Book Eddy, stuck in a decrepit old strip mall on Chapman Highway on the way out of town, is decidedly low-key in its marketing approach, and maintains the mystery of the Book Rack, albeit with even more esoteric tomes of hidden knowledge—like the 1980 Sourcebook on the Production of Electricity from Geothermal Energy. There's an underlying sense of order here—books are arranged in particular categories, but they're also stacked throughout the store, waiting to be shelved. There are expensive art books that cost several hundred dollars, rare books, collectibles, and first editions. Here's a random sample of the 100,000 books available at Book Eddy on a recent visit: a 1906 edition of the plays of Euripedes; a textbook titled Problems of Extra-Galactic Research; a $50 edition of The Memoirs of Pancho Villa; and a 1972 Greeneville city directory. There's a collection of Life magazines, classic underground pulp novels, the war journals of Gen. George Washington, medical textbooks, and a four-volume history of Minnesota, along with plenty of classic novels and non-fiction.

"People out there need these books," explains Becky Bolding, co-owner, along with John Coleman, of Book Eddy. "We're really selective about what we put on our shelves. We try to put out books that are still in demand. We want good quality books, scholarly books or things that are out-of-print, harder to find things. We don't have bestsellers, diet books, self-help books, romances."

But even this most old-fashioned of book stores has stepped into the digital age—9,000 of its books are available online through www.abebooks.com. And, despite its somewhat contrarian principles, Bolding and Coleman offer bargain books on a rack outside and a small selection of paperback bestsellers. "We don't want to be a snobby store," Bolding says. "We want to be the exception, but we also want to be accessible."
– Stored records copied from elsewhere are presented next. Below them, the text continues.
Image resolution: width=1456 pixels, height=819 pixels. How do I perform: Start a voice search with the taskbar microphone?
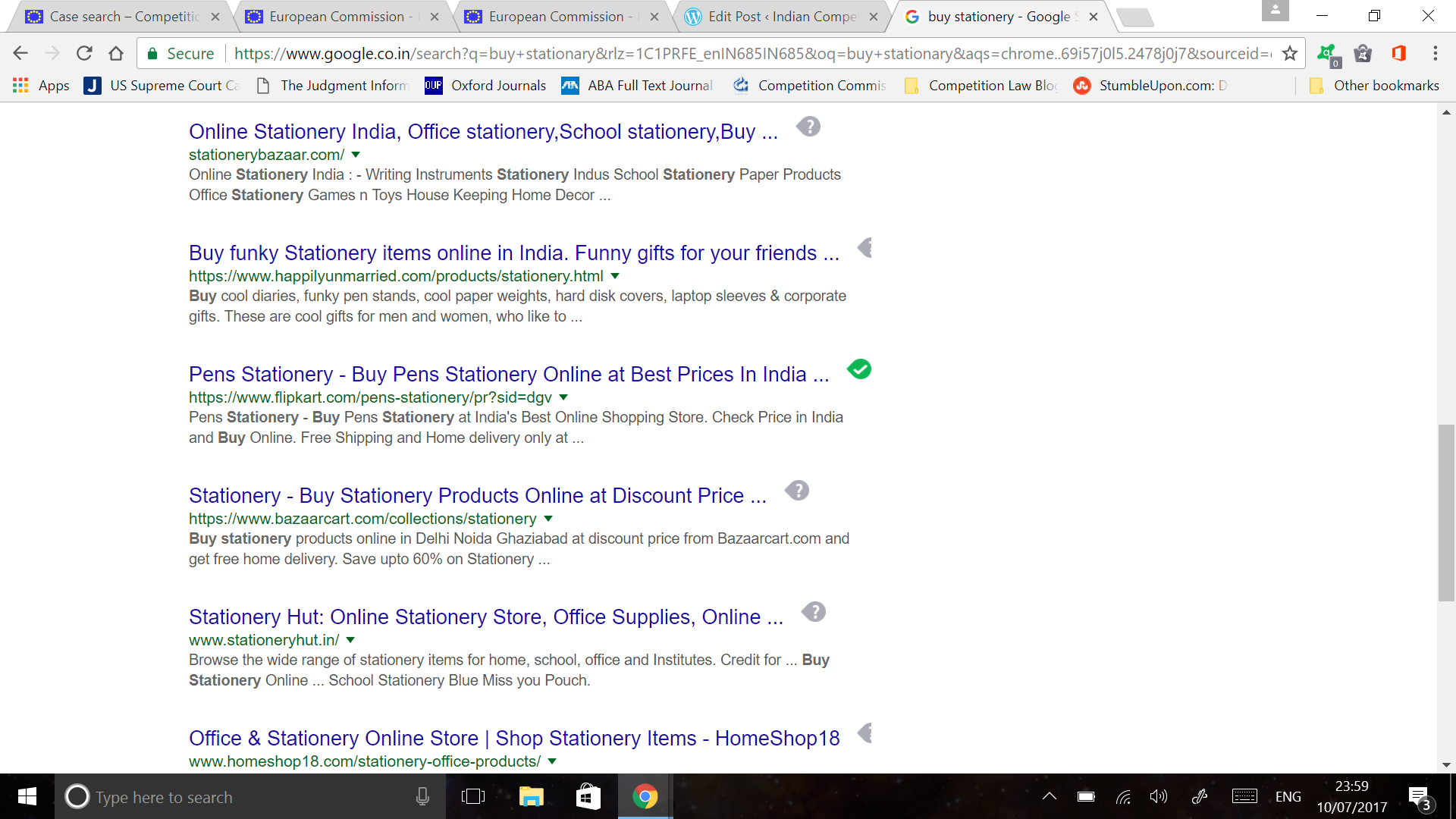(x=422, y=796)
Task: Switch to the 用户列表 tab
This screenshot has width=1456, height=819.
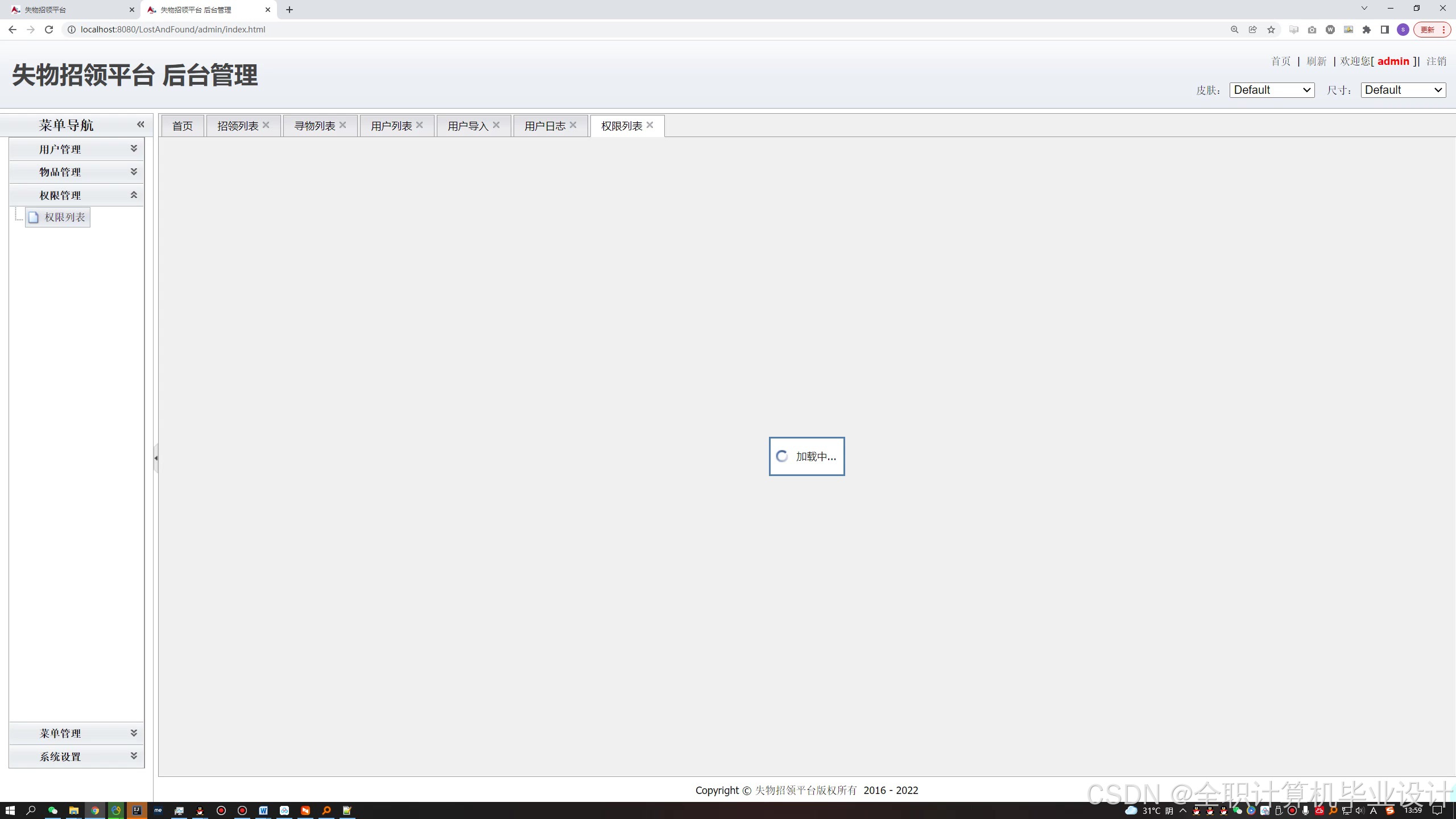Action: click(391, 126)
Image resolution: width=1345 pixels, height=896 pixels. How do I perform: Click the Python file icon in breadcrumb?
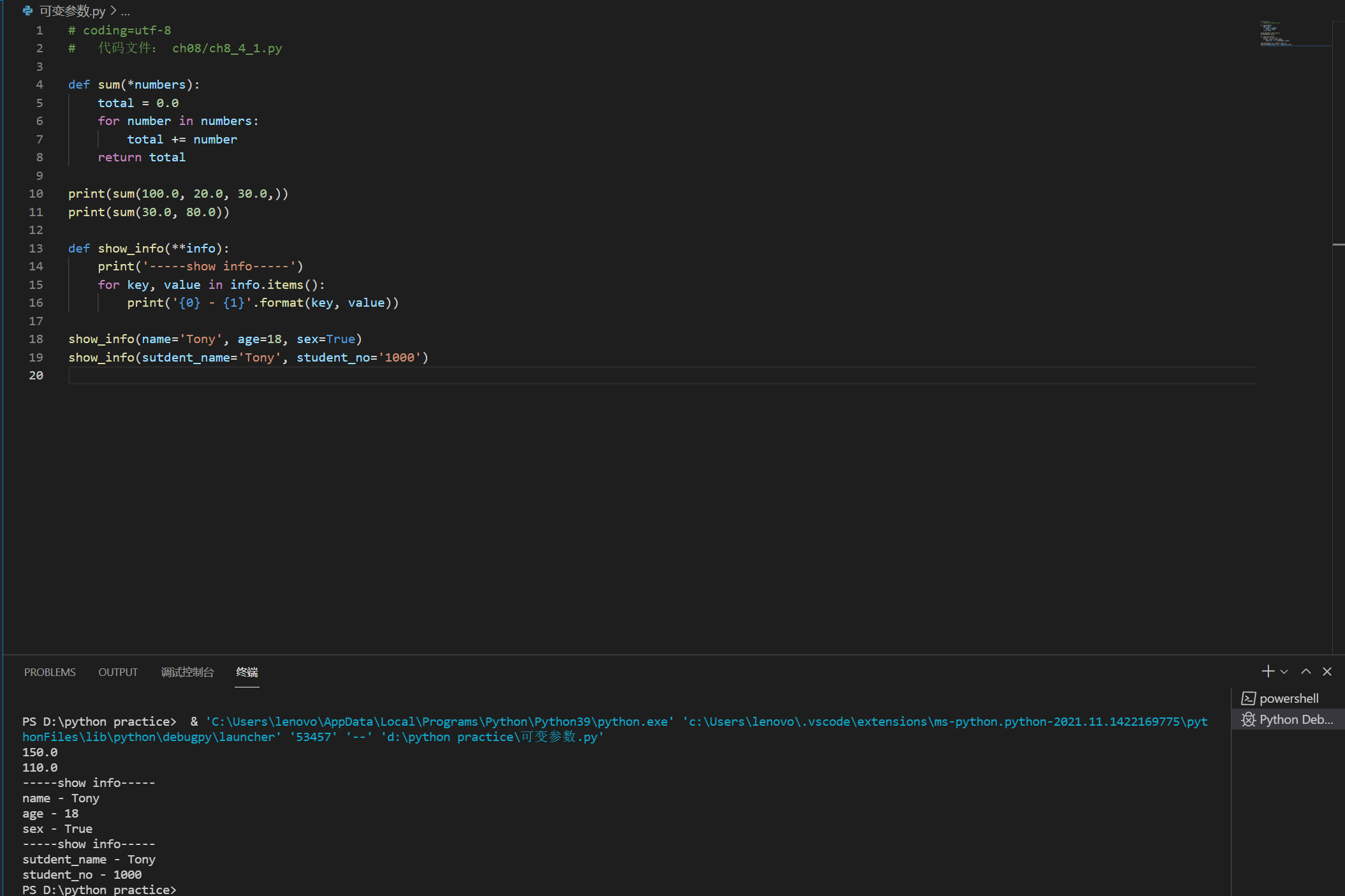point(28,11)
While McKay's Used Books and CDs in West Knoxville doesn't have the same mystery that Book Eddy has—paperback bestsellers are the most popular section of the store—McKay's is still a singular story among local used book stores, with 1 million books coming in every year. Anne Jacobson and her ex-husband founded the store in 1985 after building a similar, smaller business in North Carolina, and it's since become a used book superstore unlike any other. "There aren't any other stores like it," Jacobson says, speaking from the second McKay's store in Chattanooga. "My ex-husband and I pretty much made this up."

The growth of the store has been gradual—it's now in its third, and largest, location, just past Western Plaza on Kingston Pike—and is directly linked to the business lessons that Jacobson learned along the way. "Supply and demand is the secret," she says. "At first we were doing two-for-one trades, and then we realized that supply and demand is the secret. Our thing is to sell pretty quick. We just look at what goes in and comes out. If something's rare, it prices higher."

Even though its selection is broader than Book Eddy's, McKay's is nearly twice the size of the South Knoxville store and has substantial unmined gems of its own. Amid the Tom Clancy and Danielle Steel books are top-rate literary novels, children's books, an non-fiction. The classics are well-represented, as are contemporary writers, and more substantial bestsellers like Frank McCourt's Angela's Ashes are available.

And underneath all the familiar stuff, there's always something unexpected, like Ranters & Crowd Pleasers, a collection of Greil Marcus's musings on punk rock, or The Best American Short Stories: 1994. You can probably find those at Borders or Barnes & Noble, but that's not why you go there. It is why you go to used book stores.